This World No Tobacco Day brings alarming news that has doctors in the state considerably worried, especially about women. While consuming beedis and gutkha has been synonymous with poor women labourers for decades, the latest trends in tobacco consumption show that an increasing number of affluent and upper-class women are also taking up the habit and bringing cases of tobacco-induced cancer to unprecedented levels.
Doctors say that tobacco-related cancers, in addition to affecting the tongue, cheek, jaw and throat, are playing havoc with the lungs, intestines, kidneys, pancreas and wind and food pipe as well.
Dr Shilin Shukla, deputy director of the Gujarat Cancer Research Institute (GCRI) says, “Poor women labourers were already known to consume beedis and tobacco paste. But now, female working professionals from much higher social strata are also taking to it, albeit in the form of cigarettes. The use of tobacco and gutkha has almost doubled.”
He adds that the consequent rapid rise in tobacco-related cancers in women is a major cause for concern.
According to a recent GCRI survey, the number of tobacco-related cases in Gujarat has doubled in the age group of 15 years and below, and a jump of 1.5 times has been noted in such cases in the 25 to 40 age group.
Dr Parimal Jivarajani, associate professor for community oncology, GCRI, says, “There is a 20 per cent overall jump in the number of tobacco-related cancer cases in women in Gujarat, which is frightening.”

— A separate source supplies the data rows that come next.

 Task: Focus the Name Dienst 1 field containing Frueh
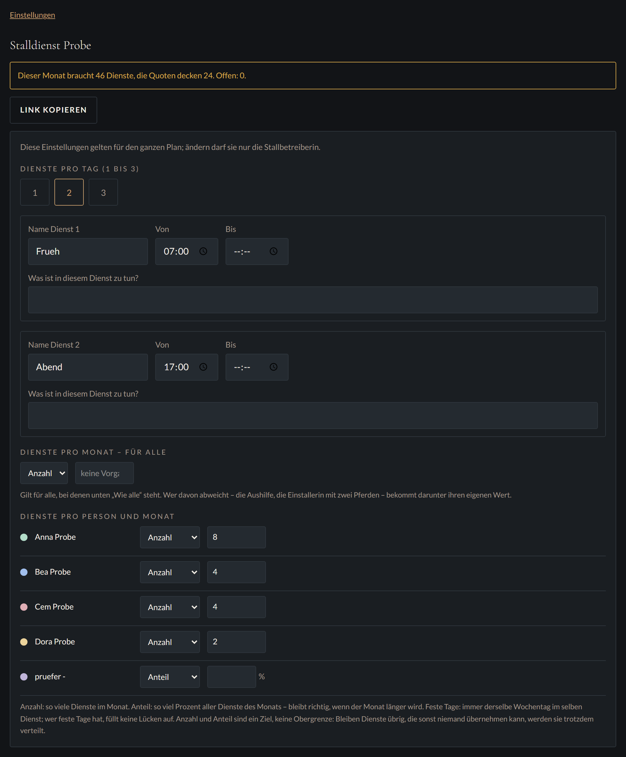point(88,251)

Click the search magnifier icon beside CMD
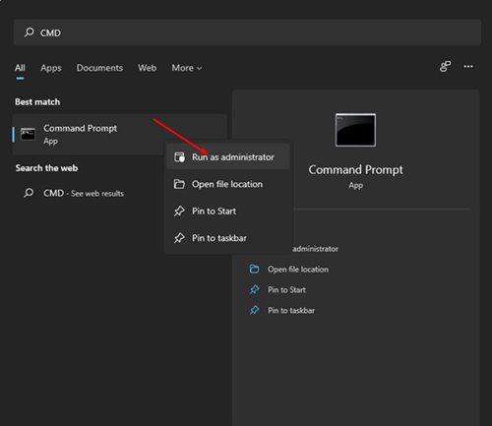(x=30, y=32)
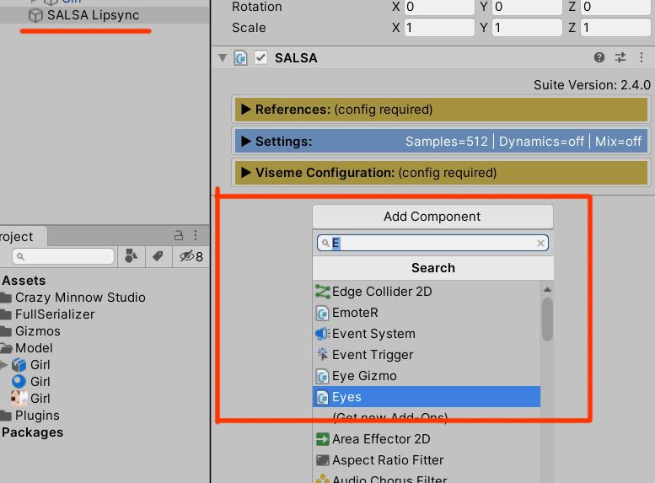
Task: Clear the component search field text
Action: tap(540, 244)
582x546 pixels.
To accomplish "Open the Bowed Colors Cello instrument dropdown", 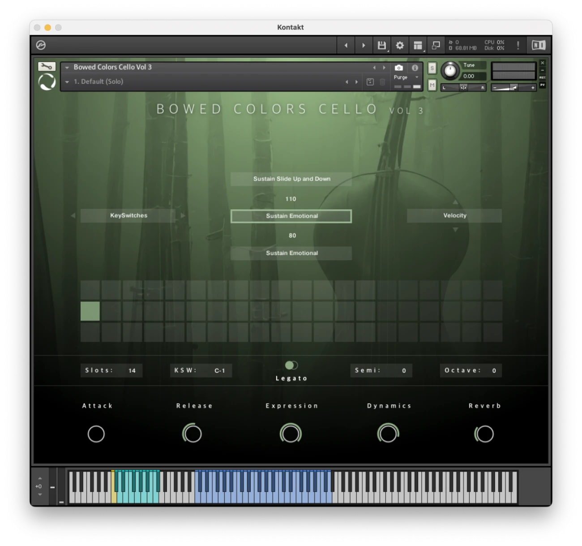I will click(67, 68).
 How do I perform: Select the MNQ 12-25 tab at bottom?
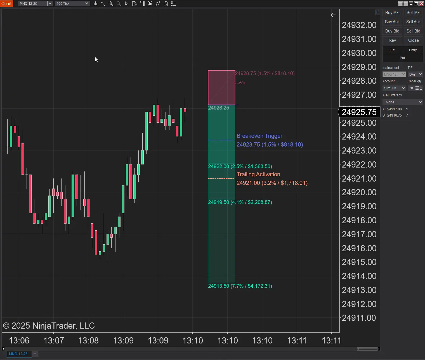pyautogui.click(x=19, y=354)
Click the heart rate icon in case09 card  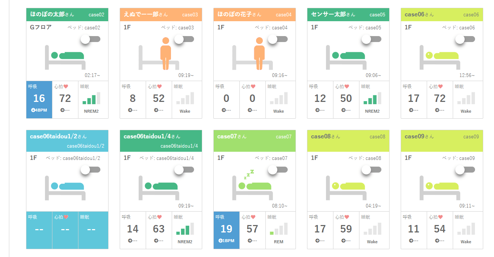tap(440, 217)
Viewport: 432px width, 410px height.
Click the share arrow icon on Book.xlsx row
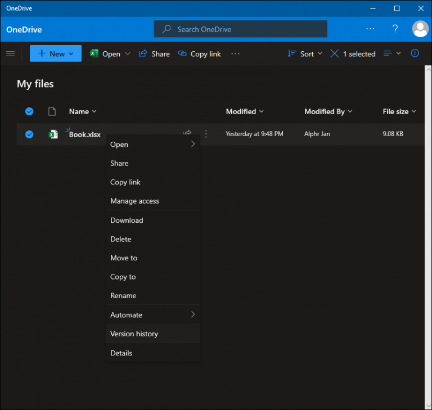(187, 133)
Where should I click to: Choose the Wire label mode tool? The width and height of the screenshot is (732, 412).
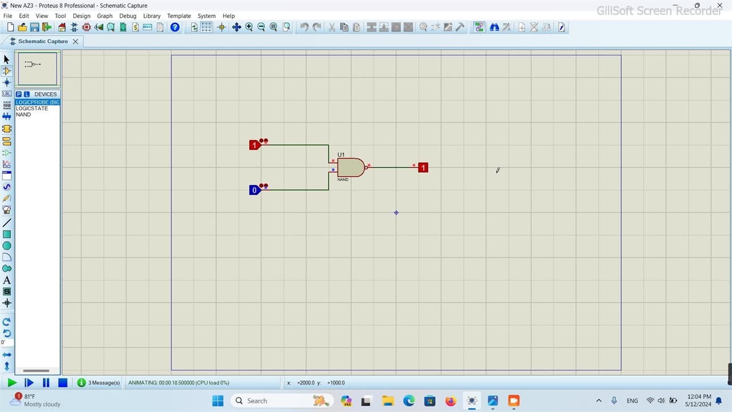pyautogui.click(x=7, y=94)
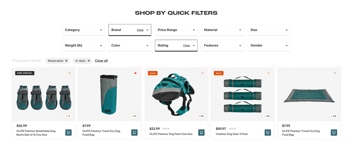Expand the Price Range dropdown
Screen dimensions: 351x156
tap(176, 30)
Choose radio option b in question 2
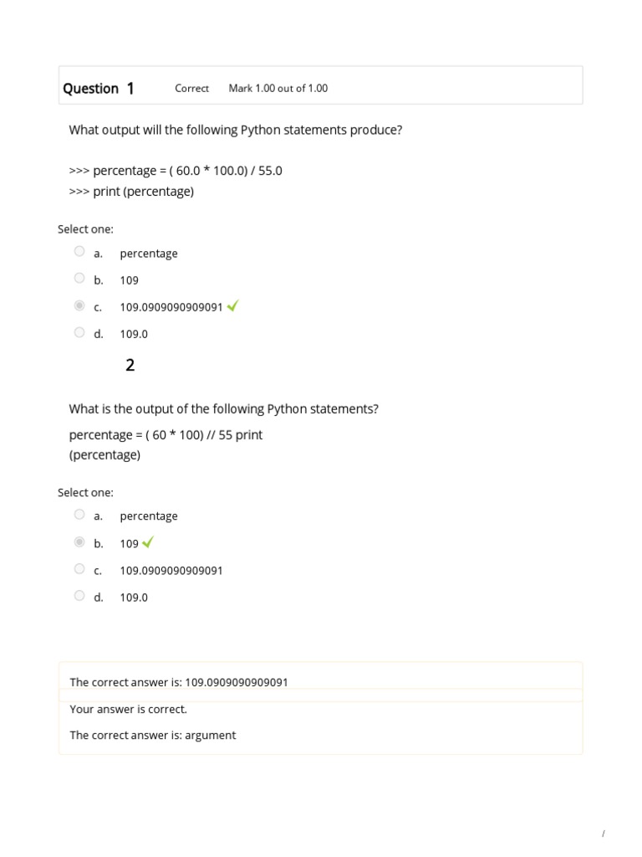Image resolution: width=642 pixels, height=857 pixels. point(79,541)
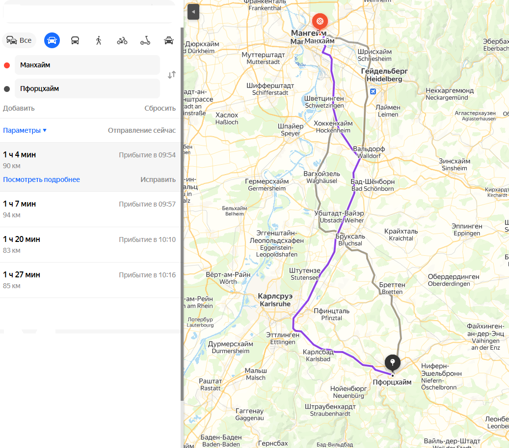Open the 'Отправление сейчас' departure time selector
This screenshot has height=448, width=509.
click(x=141, y=130)
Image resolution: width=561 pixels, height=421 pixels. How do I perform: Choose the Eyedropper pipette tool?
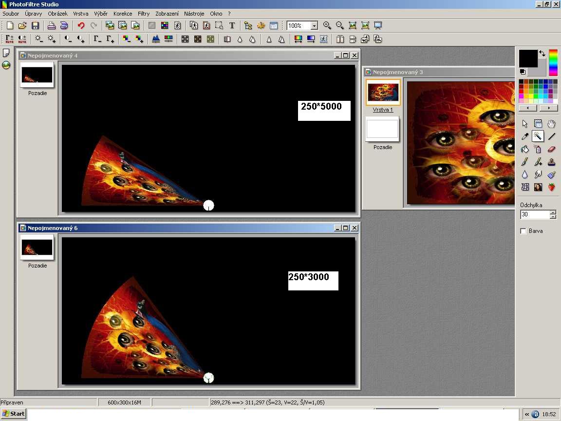pos(525,137)
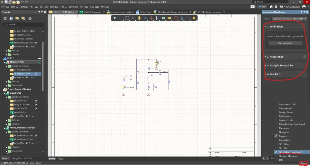Select the text string A tool
The width and height of the screenshot is (310, 166).
182,18
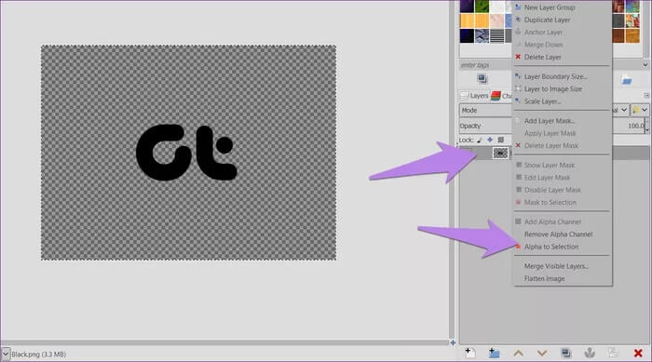Toggle the lock position icon

[x=490, y=140]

Tobacco addiction seems to have spared none, with the entire gamut of women, ranging from the well-to-do to the most poverty-stricken, suffering from it at various levels.
According to the latest data released by the World Health Organisation (WHO), 85 per cent of the world’s tobacco users, with the latter forming about 40 per cent of the world’s population, are in developing countries, and the number is increasing by 1.5 times annually.

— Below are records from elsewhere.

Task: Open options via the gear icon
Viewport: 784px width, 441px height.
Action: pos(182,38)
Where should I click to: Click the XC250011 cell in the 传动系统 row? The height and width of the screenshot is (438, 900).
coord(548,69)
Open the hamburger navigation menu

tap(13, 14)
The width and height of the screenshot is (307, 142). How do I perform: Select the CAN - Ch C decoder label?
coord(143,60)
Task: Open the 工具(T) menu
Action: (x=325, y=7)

On the other hand, a drastic fall of 15 per cent has been noticed in
tobacco consumption in developed countries.
Recent data by the Tobacco Atlas ranks India as having the third-largest number of women smokers in the world, says
Dr Bharat Parikh, professor of oncology at GCRI.
Dr Narendra Raval, president of the Gujarat State Chest Physicians Association, said that there is an urgent need for a sustained drive to educate women on tobacco consumption, which also causes chronic lung diseases, stomach ulcers, infertility, premature menopause and vision defects.